_Dataset content:_
──────────
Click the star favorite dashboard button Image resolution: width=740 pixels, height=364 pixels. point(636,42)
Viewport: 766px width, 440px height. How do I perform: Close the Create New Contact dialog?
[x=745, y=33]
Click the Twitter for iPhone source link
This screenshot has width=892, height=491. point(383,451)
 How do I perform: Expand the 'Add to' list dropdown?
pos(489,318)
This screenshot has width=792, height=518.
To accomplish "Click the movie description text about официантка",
──────────
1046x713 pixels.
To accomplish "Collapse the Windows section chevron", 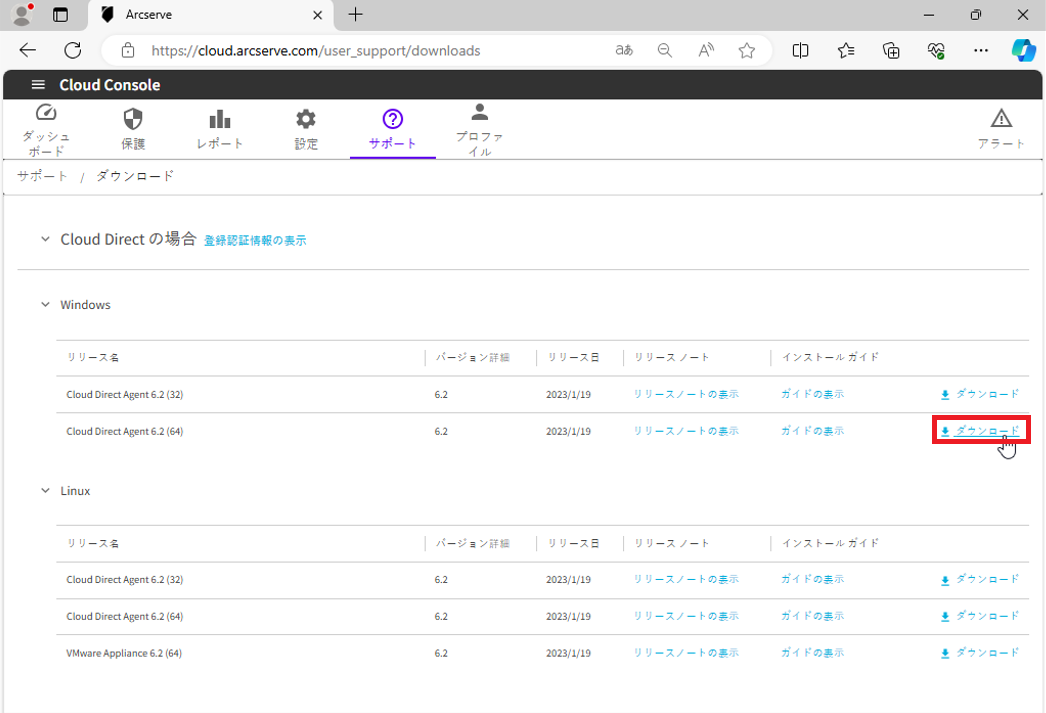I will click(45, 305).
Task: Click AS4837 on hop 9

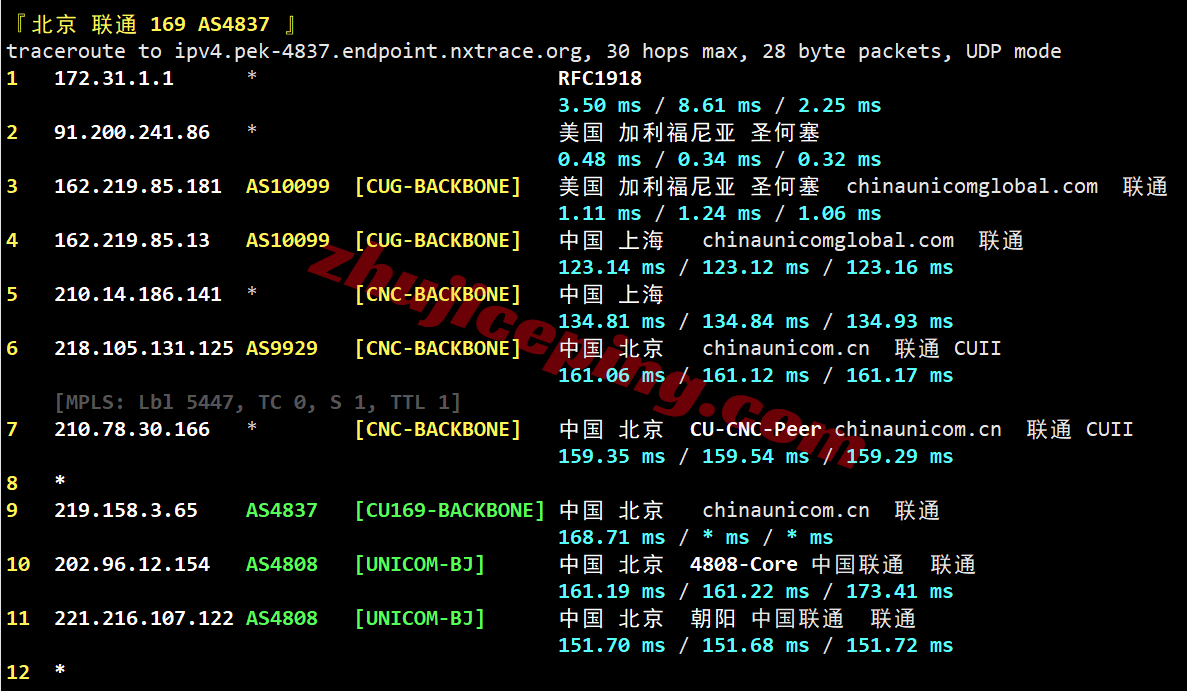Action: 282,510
──────────
Using the listing above, copy exactly the line that contains "This screenshot has width=792, height=518.", the line that contains "the movie description", and each line that falls between them.

This screenshot has width=792, height=518.
To accomplish "Click the movie description text about официантка",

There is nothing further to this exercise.